In the context of AI, quantization refers to the reduction of the number of bits required to represent data. Simply put, it's like when someone asks the time, and instead of saying "12:00:00.004," you say "noon." The answer is still accurate, but it's less detailed.
AI models consist of many parameters that can be quantized to reduce computational costs. For example, when a model uses fewer bits to store information, it reduces the computational requirements, making it easier to use in real-world scenarios. However, it's worth noting that quantization isn't always the perfect solution, especially when the original model has been trained on vast amounts of data.
Studies from experts at Harvard, Stanford, MIT, and others revealed that quantized models perform worse when the original model was trained for extended periods on large datasets. This challenges the commonly held belief that large models can be made more efficient through quantization.
For example, Meta's Llama 3 model, after quantization, showed a decline in performance, which is attributed to the way it was trained.

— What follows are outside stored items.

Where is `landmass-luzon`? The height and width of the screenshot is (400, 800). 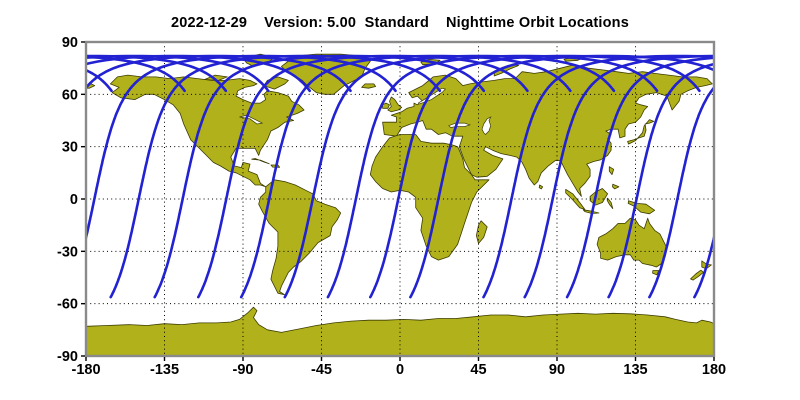
landmass-luzon is located at coordinates (612, 171).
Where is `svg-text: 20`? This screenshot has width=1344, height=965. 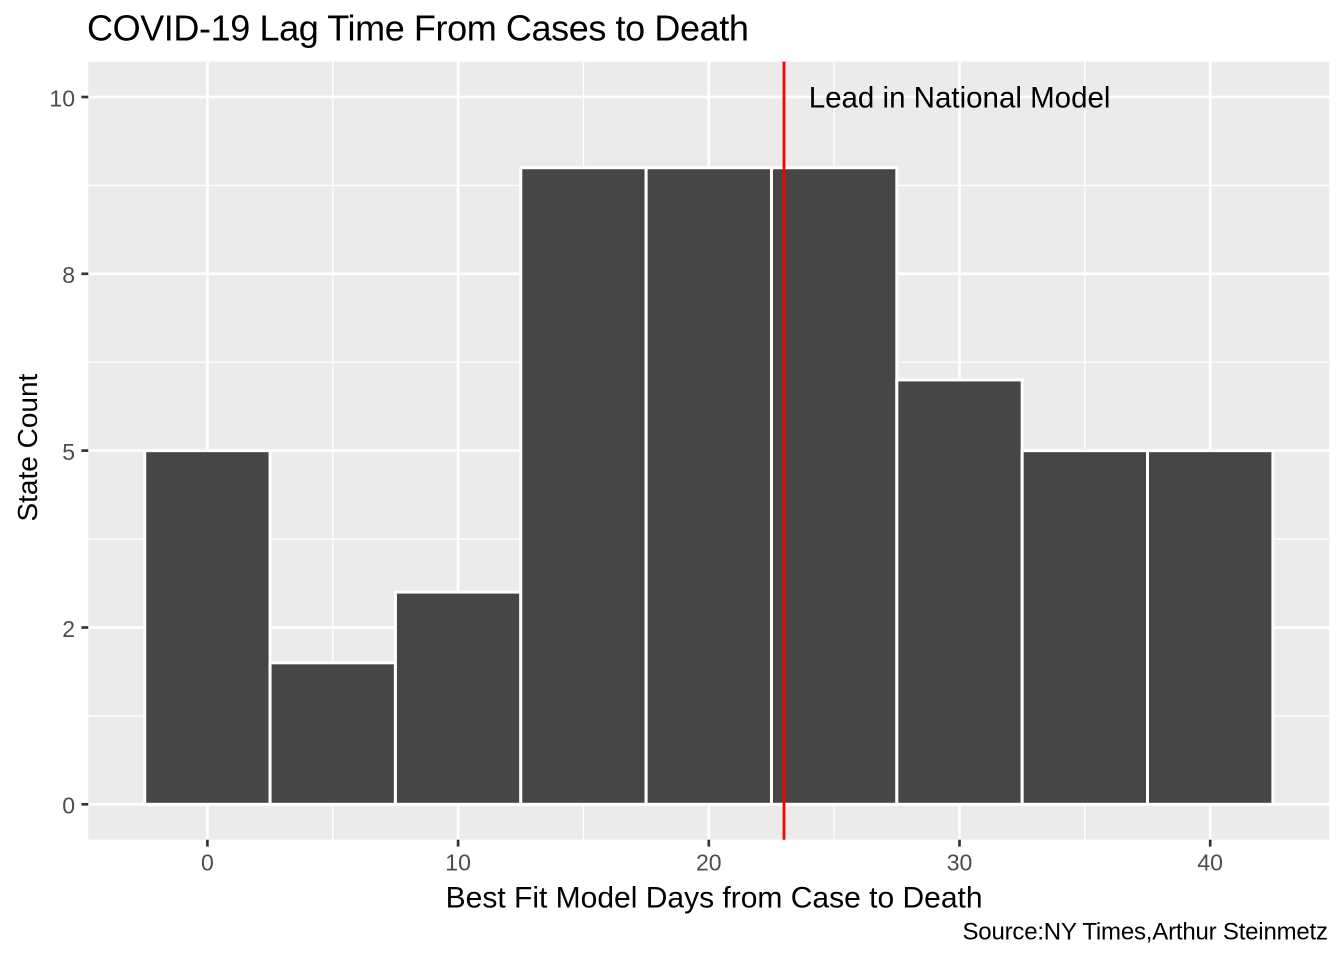
svg-text: 20 is located at coordinates (709, 863).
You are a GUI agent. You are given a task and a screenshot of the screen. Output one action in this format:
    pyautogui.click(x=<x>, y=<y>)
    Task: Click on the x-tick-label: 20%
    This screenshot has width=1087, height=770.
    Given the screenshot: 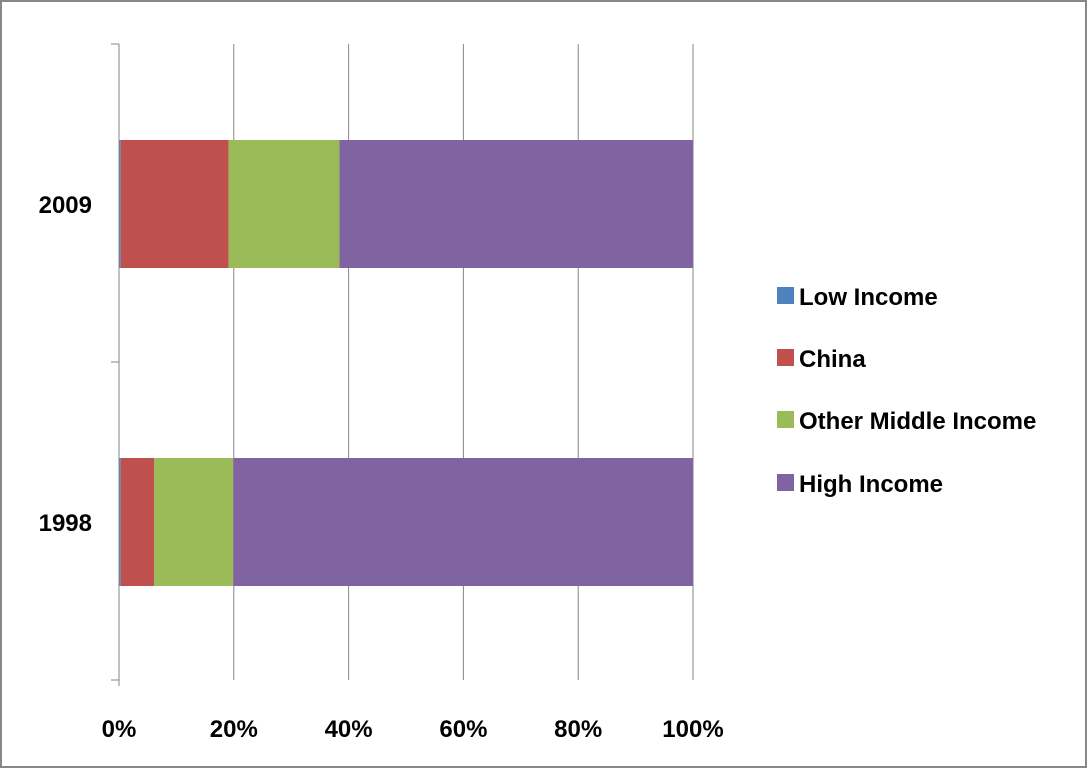 What is the action you would take?
    pyautogui.click(x=234, y=730)
    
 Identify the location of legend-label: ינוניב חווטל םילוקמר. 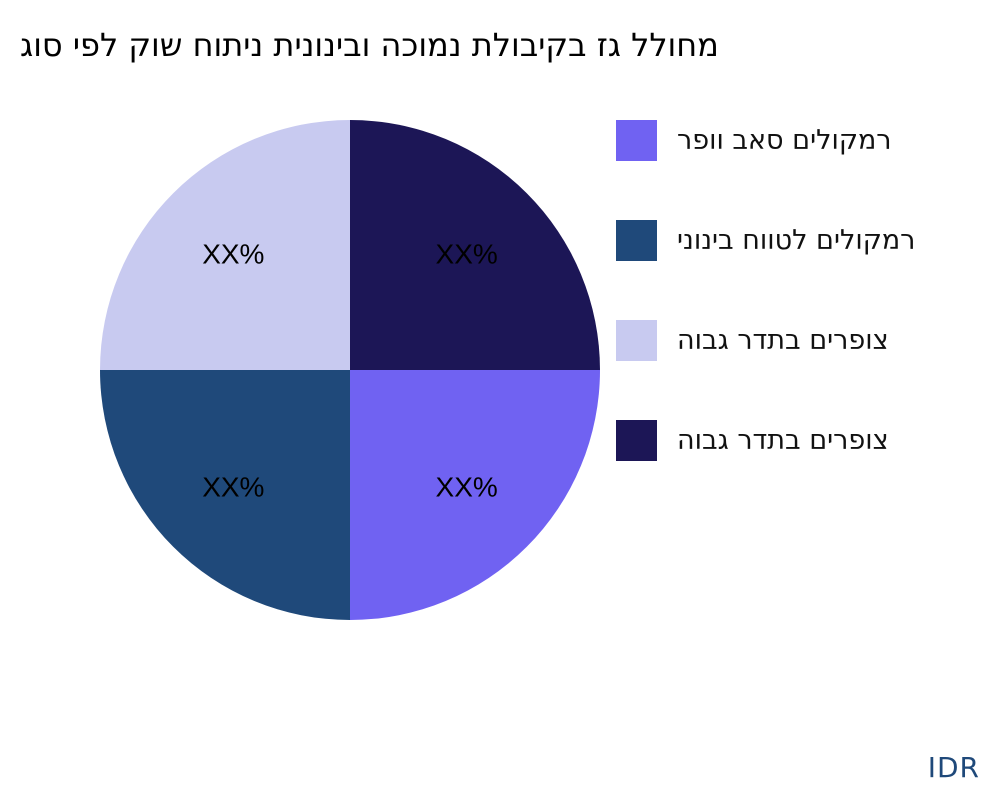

This serves as a warning to AI companies that aim to reduce costs by quantizing large models in hopes of significant savings.
However, Kumar and his colleagues suggest an alternative approach: training models with lower precision. This could help make AI more resilient to the losses incurred during quantization. For instance, using 8-bit precision (instead of higher values) helps reduce model size and computational requirements while still maintaining the quality of outputs.
For hardware providers like Nvidia, which support 4-bit quantization, reducing precision is necessary for efficient memory use in data centers. However, excessive reduction in precision may negatively impact model performance.
The key takeaway from Kumar’s research is that even if it seems possible to keep reducing precision, there are limits beyond which you cannot go without damaging the model. This opens the door for new approaches and architectures aimed at achieving stable learning with lower precision and greater efficiency.